Short task 1 >>
Copy out the rows word for word, starting at the first row and ending at the row that contains "1280x702 pixels. point(662,418)".

>> Start Selection

Madame Toubab or My Life in Peace Corps Mauritania
Saturday, April 19, 2014
Sunday, August 23, 2009
Peace Corps Suspends Volunteer Program in Mauritania
Peace Corps Statement on the Suspension of the Volunteer Program in Mauritania:
The Peace Corps has suspended its Volunteer program in Mauritania due to safety and security concerns. All Peace Corps/Mauritania Volunteers are currently in Senegal; they will not be returning to Mauritania. Although it is the agency’s position that the Volunteers are relatively safe in their communities and villages, it is potentially dangerous for them to travel safely in the country.
Both the Peace Corps and the U.S. Embassy in Nouakchott will continue to monitor the safety and security situation in Mauritania. The Peace Corps will continue to assess the situation and determine when the security conditions on the ground permit the safe return of Volunteers. The Peace Corps office in Nouakchott will remain open and all staff will continue to report to work.
All Peace Corps/Mauritania Volunteers, if eligible, will be given an option to continue their service with Peace Corps in another country. They can also elect to return to the U.S.
The Peace Corps has enjoyed a long history of successful partnerships with the communities of Mauritania since 1967.

>> End Selection
>> Start Data extract

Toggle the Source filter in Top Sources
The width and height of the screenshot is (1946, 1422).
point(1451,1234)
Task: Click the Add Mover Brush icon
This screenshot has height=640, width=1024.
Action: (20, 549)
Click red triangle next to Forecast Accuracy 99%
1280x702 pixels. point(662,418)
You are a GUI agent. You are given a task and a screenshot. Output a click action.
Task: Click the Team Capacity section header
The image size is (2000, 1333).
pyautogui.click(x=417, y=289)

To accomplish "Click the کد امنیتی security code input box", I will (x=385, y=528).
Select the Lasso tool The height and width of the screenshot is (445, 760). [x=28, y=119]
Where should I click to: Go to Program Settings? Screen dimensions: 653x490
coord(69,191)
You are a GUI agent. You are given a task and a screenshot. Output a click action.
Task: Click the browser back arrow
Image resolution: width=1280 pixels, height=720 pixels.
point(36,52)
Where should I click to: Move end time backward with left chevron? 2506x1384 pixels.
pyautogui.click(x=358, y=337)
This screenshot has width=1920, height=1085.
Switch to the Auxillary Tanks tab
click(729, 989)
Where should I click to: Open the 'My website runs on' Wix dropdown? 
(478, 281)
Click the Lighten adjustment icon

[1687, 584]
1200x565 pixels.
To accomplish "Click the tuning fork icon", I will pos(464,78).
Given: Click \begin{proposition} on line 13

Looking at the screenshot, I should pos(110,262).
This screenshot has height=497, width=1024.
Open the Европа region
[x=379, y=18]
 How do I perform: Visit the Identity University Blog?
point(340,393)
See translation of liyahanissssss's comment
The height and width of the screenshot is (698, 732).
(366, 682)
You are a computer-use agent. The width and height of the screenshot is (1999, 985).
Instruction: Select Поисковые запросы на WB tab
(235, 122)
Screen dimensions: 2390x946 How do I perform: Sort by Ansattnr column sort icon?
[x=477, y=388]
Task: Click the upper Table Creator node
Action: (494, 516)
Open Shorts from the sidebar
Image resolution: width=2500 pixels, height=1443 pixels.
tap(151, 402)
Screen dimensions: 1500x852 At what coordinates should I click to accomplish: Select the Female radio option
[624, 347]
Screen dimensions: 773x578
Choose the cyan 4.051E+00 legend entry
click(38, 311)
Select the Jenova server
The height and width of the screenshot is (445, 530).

>> End Data extract

Short task 2 >>
Rewrite the Peace Corps statement starting at "Both the Peace" and ending at "Mauritania since 1967.", with "eligible" replaced by "qualified".

Task solution 1 >>
Toggle the Source filter in Top Sources
The width and height of the screenshot is (1946, 1422).
point(1451,1234)
Task: Click the Add Mover Brush icon
This screenshot has height=640, width=1024.
Action: (20, 549)
Click red triangle next to Forecast Accuracy 99%
1280x702 pixels. point(662,418)

Task solution 2 >>
Both the Peace Corps and the U.S. Embassy in Nouakchott will continue to monitor the safety and security situation in Mauritania. The Peace Corps will continue to assess the situation and determine when the security conditions on the ground permit the safe return of Volunteers. The Peace Corps office in Nouakchott will remain open and all staff will continue to report to work.
All Peace Corps/Mauritania Volunteers, if qualified, will be given an option to continue their service with Peace Corps in another country. They can also elect to return to the U.S.
The Peace Corps has enjoyed a long history of successful partnerships with the communities of Mauritania since 1967.